A mid-nineteerith century English lady named Mrs. Mary Duncan complained that American parents not only encouraged their children to show off to guests, but if the little dears didn’t happen to be home during your visit you’d have to go through the ridiculous business of looking at their portraits.

In a hitherto unexhibited trove of 160 American folk paintings collected by the late Mr. and Mrs. William F. Gunn of Newton, Massachusetts, and recently acquired by the New York State Historical Association, there were found to be no less than forty children’s portraits of the sort that Mrs. Duncan must have been trapped into making polite British noises about. These are not sons and daughters of the rich, painted by fashionable artists trained in European traditions, but boys and girls of the village and town. They were portrayed, before the age of popular photography, by men who might have been apprenticed as sign painters, wall stencilers, or perhaps tinware decorators. Their “likenesses,” for which one itinerant artist charged as little as $2.92 (including frame and glass), portray average young Americans of the early eighteen hundreds, dressed up in their Sunday best.

Looking at them today—at their docile, rather earnest expressions and stiff little bodies—it is difficult to imagine that, as Felix de Beaujour wrote in 1814, they “sparkle in the streets of American towns like field flowers in the springtime.” Even Mrs. Duncan was impressed by the precociousncss of American children. “Little creatures feed themselves very neatly,” she reported, “and are trusted with cups of glass and china, which they grasp firmly, carry about the room carefully, and deposit, unbroken at an age when, in our country mamma or nurse would be rushing after them to save the vessels from destruction.”

Other foreign observers took a less kindly view of what they called “the assumption, self-assertion, and conceit” of children in the United States. “As soon as he can sit at table [the American child] chooses his own food, and as soon as he can speak argues with his parents on the propriety or impropriety of their directions,” sniffed one Englishwoman.

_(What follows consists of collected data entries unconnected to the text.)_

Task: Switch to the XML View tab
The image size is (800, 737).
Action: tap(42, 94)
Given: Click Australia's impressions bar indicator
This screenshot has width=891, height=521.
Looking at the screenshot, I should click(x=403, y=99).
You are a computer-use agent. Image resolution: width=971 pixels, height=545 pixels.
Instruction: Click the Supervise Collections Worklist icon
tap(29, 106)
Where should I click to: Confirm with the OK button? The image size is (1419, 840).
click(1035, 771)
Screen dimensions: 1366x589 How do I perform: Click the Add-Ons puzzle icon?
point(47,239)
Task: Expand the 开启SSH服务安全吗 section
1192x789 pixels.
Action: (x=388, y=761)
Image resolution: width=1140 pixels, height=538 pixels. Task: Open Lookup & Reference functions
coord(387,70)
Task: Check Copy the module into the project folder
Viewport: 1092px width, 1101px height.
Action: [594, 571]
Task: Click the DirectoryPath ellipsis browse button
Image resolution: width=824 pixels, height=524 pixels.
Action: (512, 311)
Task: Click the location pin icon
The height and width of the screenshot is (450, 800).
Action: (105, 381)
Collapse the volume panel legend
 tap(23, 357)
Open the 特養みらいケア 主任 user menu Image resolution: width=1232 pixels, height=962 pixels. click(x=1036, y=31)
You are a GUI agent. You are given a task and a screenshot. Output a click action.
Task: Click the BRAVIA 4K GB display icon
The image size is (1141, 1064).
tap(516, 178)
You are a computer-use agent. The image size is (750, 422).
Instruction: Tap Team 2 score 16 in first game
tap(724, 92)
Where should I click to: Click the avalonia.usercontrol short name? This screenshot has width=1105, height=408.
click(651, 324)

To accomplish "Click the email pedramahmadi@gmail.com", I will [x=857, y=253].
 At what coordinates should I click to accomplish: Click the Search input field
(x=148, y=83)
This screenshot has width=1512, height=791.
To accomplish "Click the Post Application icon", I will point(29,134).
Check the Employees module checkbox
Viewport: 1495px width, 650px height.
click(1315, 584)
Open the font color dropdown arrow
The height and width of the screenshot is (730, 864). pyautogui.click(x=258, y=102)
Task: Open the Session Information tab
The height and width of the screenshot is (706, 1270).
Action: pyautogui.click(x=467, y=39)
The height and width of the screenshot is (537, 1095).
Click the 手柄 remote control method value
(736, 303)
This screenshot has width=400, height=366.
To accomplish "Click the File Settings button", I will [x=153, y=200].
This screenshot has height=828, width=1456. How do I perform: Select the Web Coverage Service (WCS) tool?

J. V. Hecke, a German visitor during the 1820’s, frequently saw girls “in convulsive anger at their parents,” and boys “in quarrel with old people pick up stones, and threaten to fling them at the head of the old man that wanted to punish them.” John Bristed summed it all up as early as 1818: “Parents have no command over their children.”

They are “too anxious to make money and too apt to spoil their children,” agreed Edward Strutt Abdy in the 1830’s. “The boys,” he added, “are much more spoiled than the girls.” When Eneas Mackenzie risked tea with an American family around 1820, he found that “the children’s faces were dirty, their hair uncombed, their disposition evidently untaught, and all the members of the family, from the boy of six years of age up to the owner (I was going to say master) of the house, appeared independent of each other.”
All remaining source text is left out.